Le réseau de transport en commun Tadao, géré par la société Transdev compte près de 540 salariés dont 360 conducteurs pour 350 bus sur les réseaux de transports des villes de Béthune, Bruay-la-Buissière, Hénin-Beaumont et Lens dans le Pas-de-Calais.
En grève depuis l'agression de leur collègue, les chauffeurs ont décidé jeudi en fin de journée de reprendre le travail vendredi 4 février après avoir obtenu de la sous-préfecture davantage de présence policière sur les axes à risques et de leur direction l'emploi en CDI de trois personnes qui étaient intérimaires dans les Patrouilles Ambiance Sécurité Fraude (PASF). Trois autres intérimaires seront recrutés.
Comment va votre collègue ?
Il est à l'hôpital. Il a pris trois coups de couteau, deux dans le bras, un dans le dos. Il est sorti des soins. Apparemment, heureusement, aucun organe n'aurait été touché, mais il est très choqué.
Et les équipiers et vous-même ?
C'est la première grosse agression sur le secteur. Les incivilités, les insultes, c'est courant, mais là on est tous choqués. On a donc décidé avec mon collègue de l'UNSA d'exercer notre droit de retrait dès hier.
Votre quotidien et celui de vos collègues s'est-il dégradé ?
J'ai 55 ans et 34 ans de maison. Quand j'ai débuté, il n'y avait pas ce type de problème. Là, ça va crescendo. Les petits trafics au chaud dans le bus, les incivilités, les agressions verbales explosent.

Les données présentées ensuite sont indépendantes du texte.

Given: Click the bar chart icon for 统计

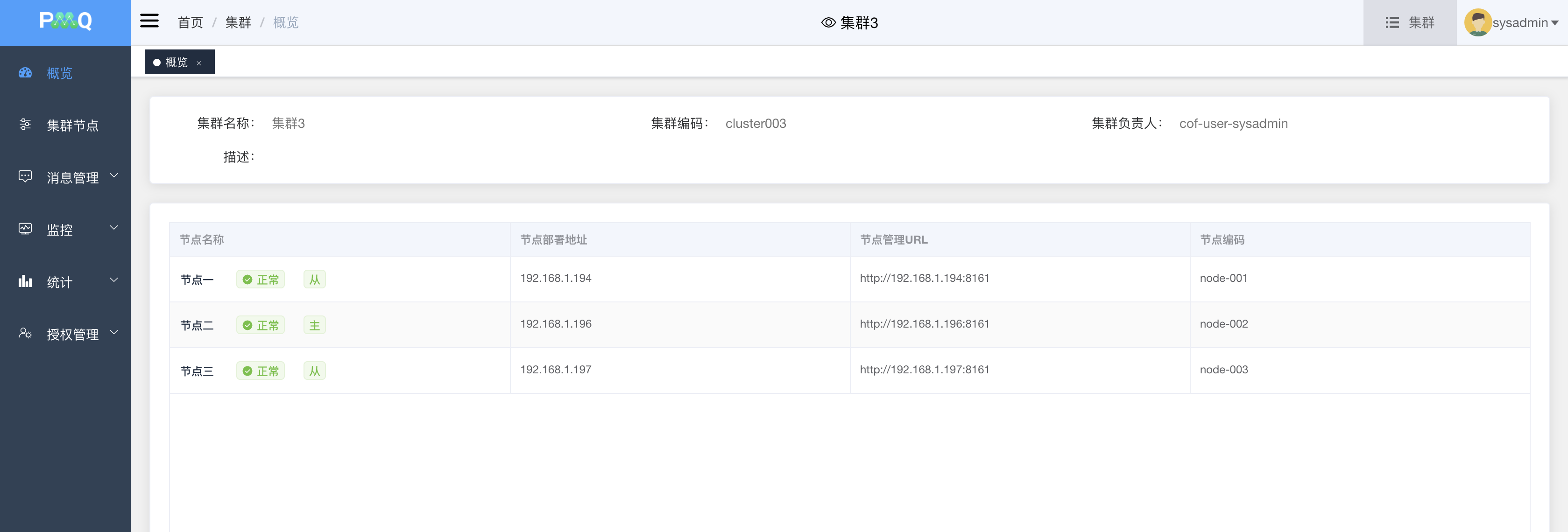Looking at the screenshot, I should pyautogui.click(x=25, y=281).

Pour certains, le bus leur appartient. Avant, c'étaient seulement certains quartiers qui effrayaient, maintenant je trouve que ça peut survenir n'importe où. Ce qui favorise le stress.
Je ne vais pas travailler la boule au ventre... Mais il y a une appréhension, un stress croissant aujourd'hui.

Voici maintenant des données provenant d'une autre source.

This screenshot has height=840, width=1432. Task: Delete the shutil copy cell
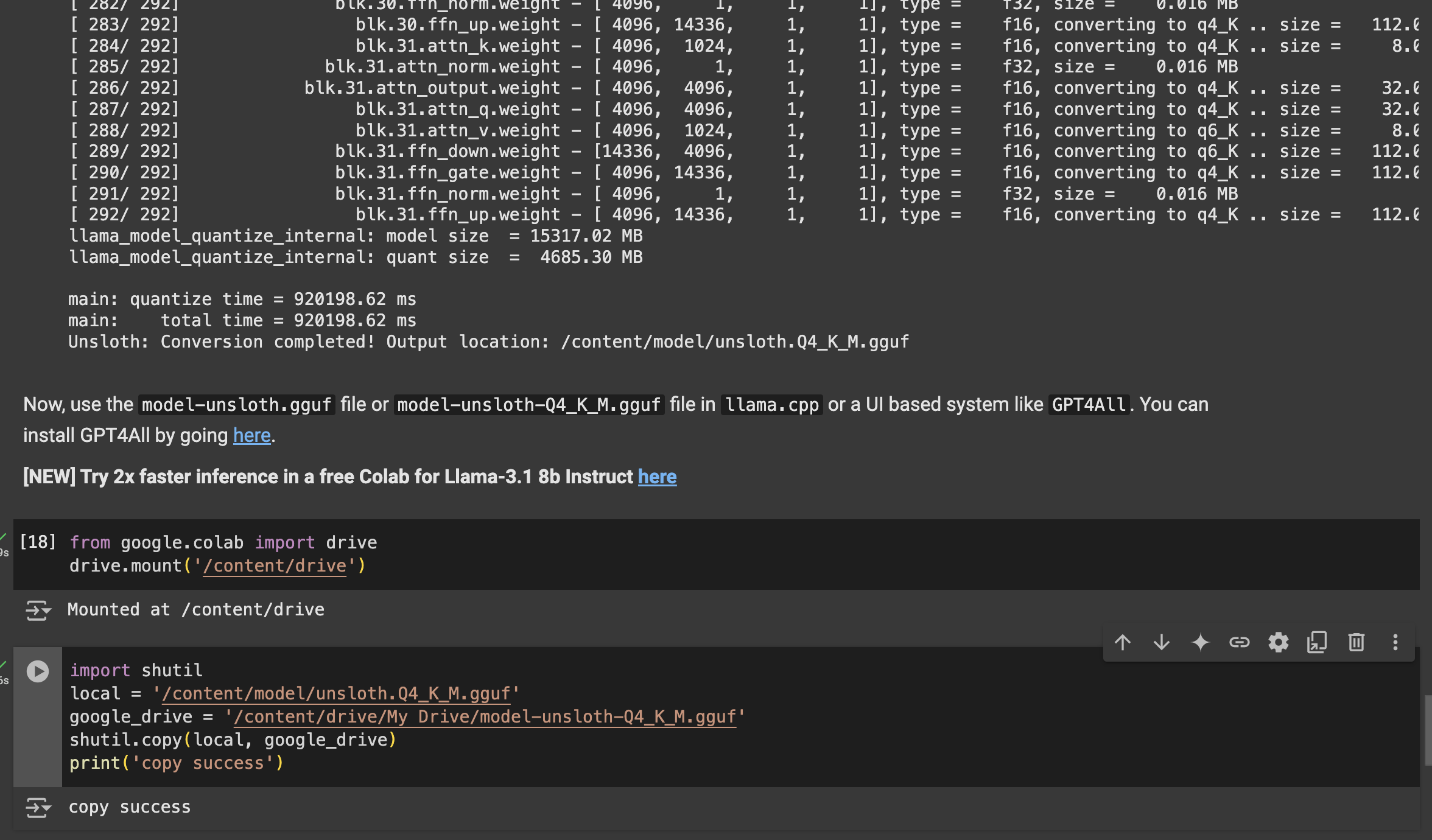point(1357,642)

Marc Clément, chauffeur de bus Tadao-Transdev
Comment réagissez-vous face au danger ?
Pour ma part, je ne vais pas la boule au ventre au travail. Pourtant, il y a 15 ans, en écartant un contrôleur malmené, je me suis pris une raclée par cinq personnes dans mon bus avec pour conséquence 3 ou 4 jours d'ITT. Mais il y a une appréhension, un stress croissant aujourd'hui... Que je trouve plus fort chez les plus jeunes conducteurs que chez les anciens, qui se sont un peu blindés, forgés une carapace. Pour ma part, je fais abstraction de tout, sinon, je me prendrai la tête continuellement avec certains usagers.
Avez-vous des chiffres qui montrent la progression des incivilités ou des agressions dernièrement ?

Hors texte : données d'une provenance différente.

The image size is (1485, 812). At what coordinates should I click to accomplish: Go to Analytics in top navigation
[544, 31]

Non, pas actuellement. Mais je peux vous dire qu'il n'y a pas un mois sans agression verbale ou claque ou gifle. Souvent cela va au tribunal mais souvent aussi, pour les agressions verbales, les chauffeurs ne le disent plus. Ca passe parfois par-dessus la tête.
Comment expliquez-vous cette montée en tension ?
On est en contact avec tout le monde. Les gens sont stressés, certains sur les nerfs, d'autres malades voire dangereux. Comme on est en costume ou en cravate, on représente parfois à leurs yeux une autorité dont ils ne veulent pas.
Comment appréhendez-vous les 7 ans qu'il vous reste avant la retraite ?
Avec appréhension. Maintenant, ça se surmonte. Si j'angoissais je n'irai pas. Et puis, il faut gagner sa croûte, même si ça devient un métier dangereux.